18 posterunek policji — była to najbardziej wysunięta placówka w walce z chińskim bandytyzmem.
Drzwi posterunku były opancerzone, cały budynek otoczony murem obronnym jak forteca. Blok lokali biurowych znajdował się w samym środku podwórza strzeżonego przez specjalną wartę.
— Mam nadzieję, że żaden z was, chłopcy, nie uląkł się niecnych pogróżek bandytów, — rzekł kapitan Smyth. — Żeby jednak nie doprowadzać do zbytecznego przelewu krwi, wzmocnimy straże dokoła świątyni w okresie trwania uroczystości. Zakazuję więc zapuszczać się pojedyńczo w uliczki Chińskiego Miasta. Zażądam posiłku z centrali policji i skorzystam z pierwszej okazji, aby doprowadzić do ostrego starcia Chińczyków z policją Pokażę w ten sposób żółtym, żeśmy się nie ulękli ich pogróżek. Mimo to obawiam się, że w związku z tym świętem czekają nas tysiączne przykrości. Zwróciłem się o informacje do najlepszego orientalisty, profesora Dundee. Zdaniem jego, święto Buddy jest naogół u Chińczyków świętem radosnym.
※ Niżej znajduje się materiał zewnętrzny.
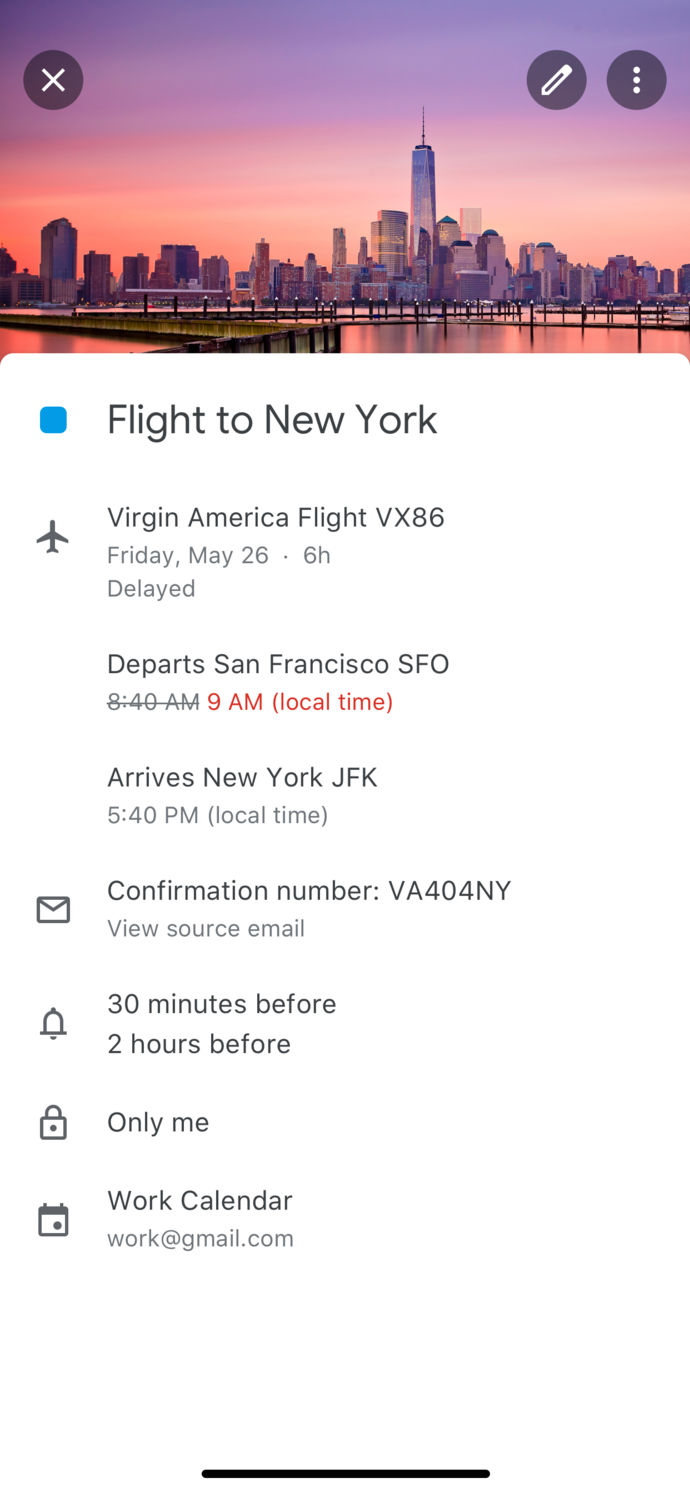Tap the bell notification icon
Screen dimensions: 690x1493
[53, 1023]
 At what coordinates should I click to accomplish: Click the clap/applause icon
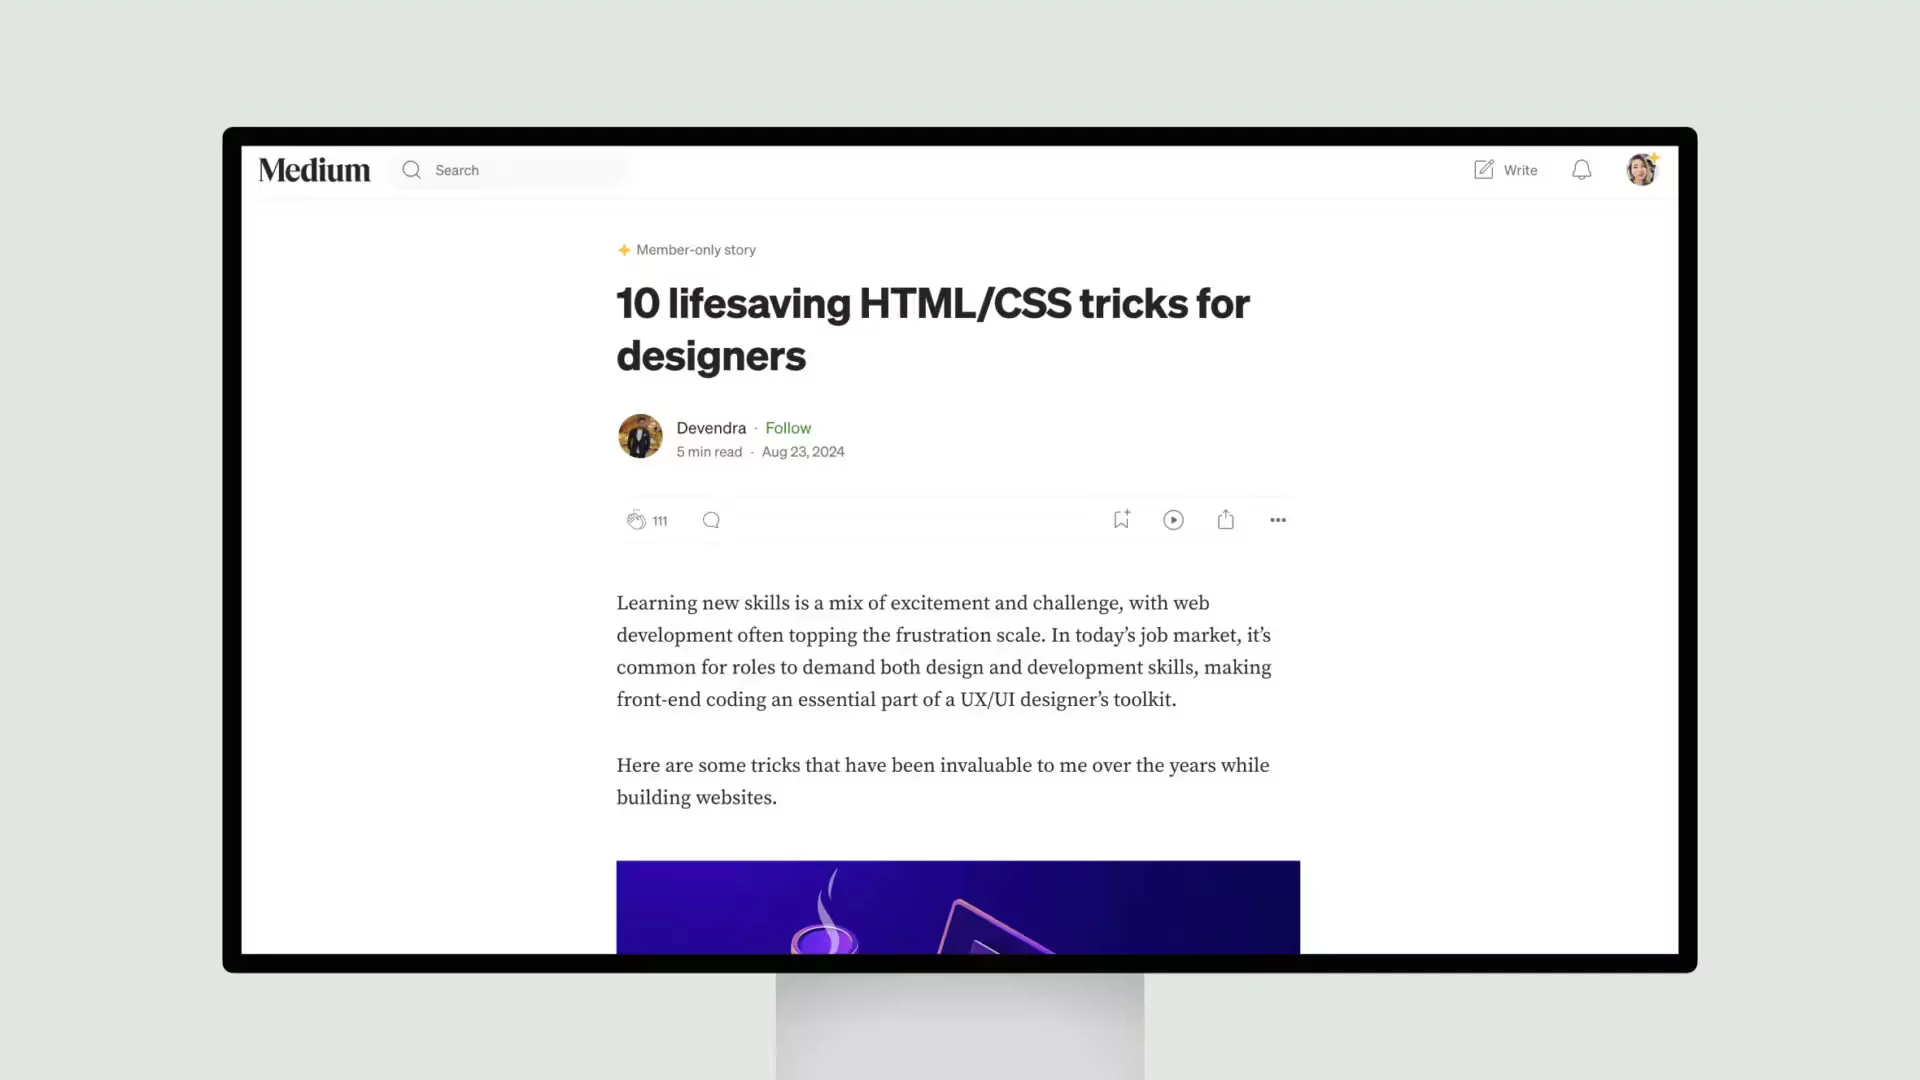click(636, 520)
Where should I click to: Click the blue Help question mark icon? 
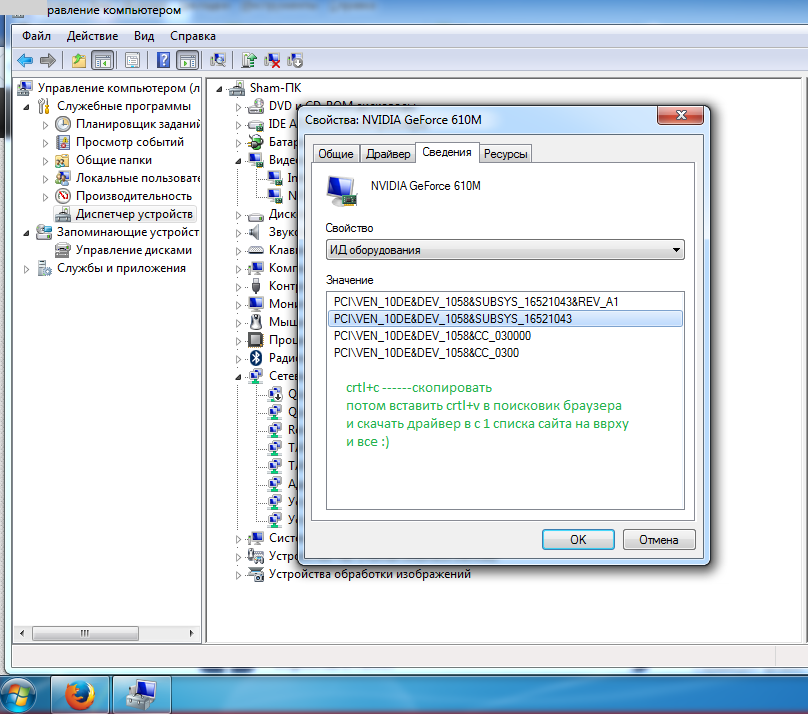164,61
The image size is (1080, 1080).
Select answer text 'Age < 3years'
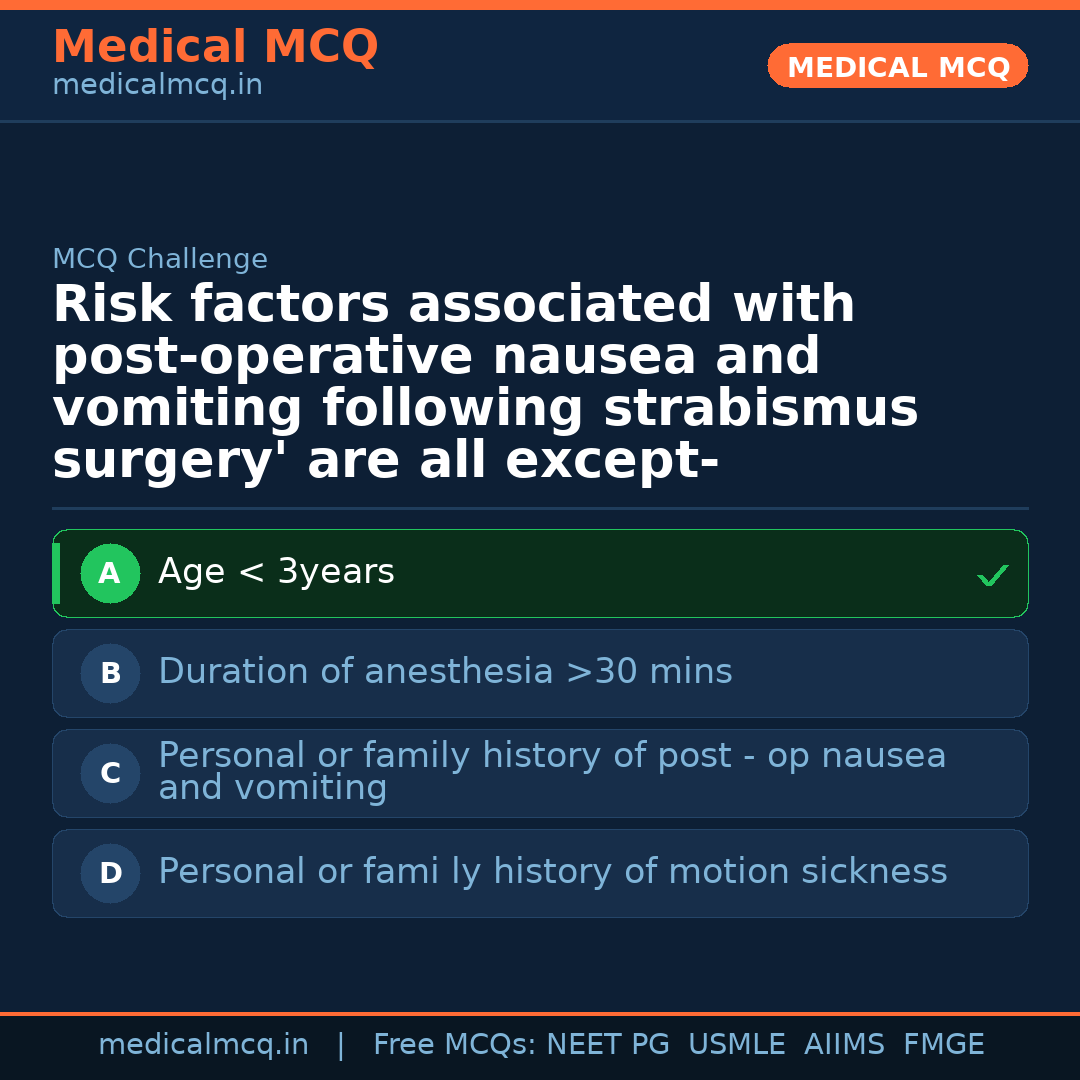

U sekty jednak Błękitnego Miecza — jednej z najwcześniejszych sekt chińskich, powstałej jeszcze przed ukazaniem się pierwszego białego człowieka w Chinach, — uroczystościom tym towarzyszą krwawe ofiary ludzkie. Mamy do czynienia z najgroźniejszą sektą w Państwie Środka. Członkowie jej, posłuszni wszechwładnej mocy Kapłanów, spragnieni są krwi białego człowieka. A teraz do dzieła! Wierzę, że jutro odnajdziemy się w tym samym składzie i nikogo nie zabraknie z pośród nas! Bóg z wami, towarzysze!
Uścisnął serdecznie dłoń każdego z policjantów.
— Na posterunek! — rzekł głosem służbowym
Zegar na wieży 18 posterunku wydzwonił 8 godzinę. Jak jeden mąż, policjanci chwycili za broń sprawdzili, czy jest nabita, ściągnęli paski i wymaszerowaii równym krokiem. Ciężkie pancerne drzwi zamknęły się za nimi z głuchym łoskotem.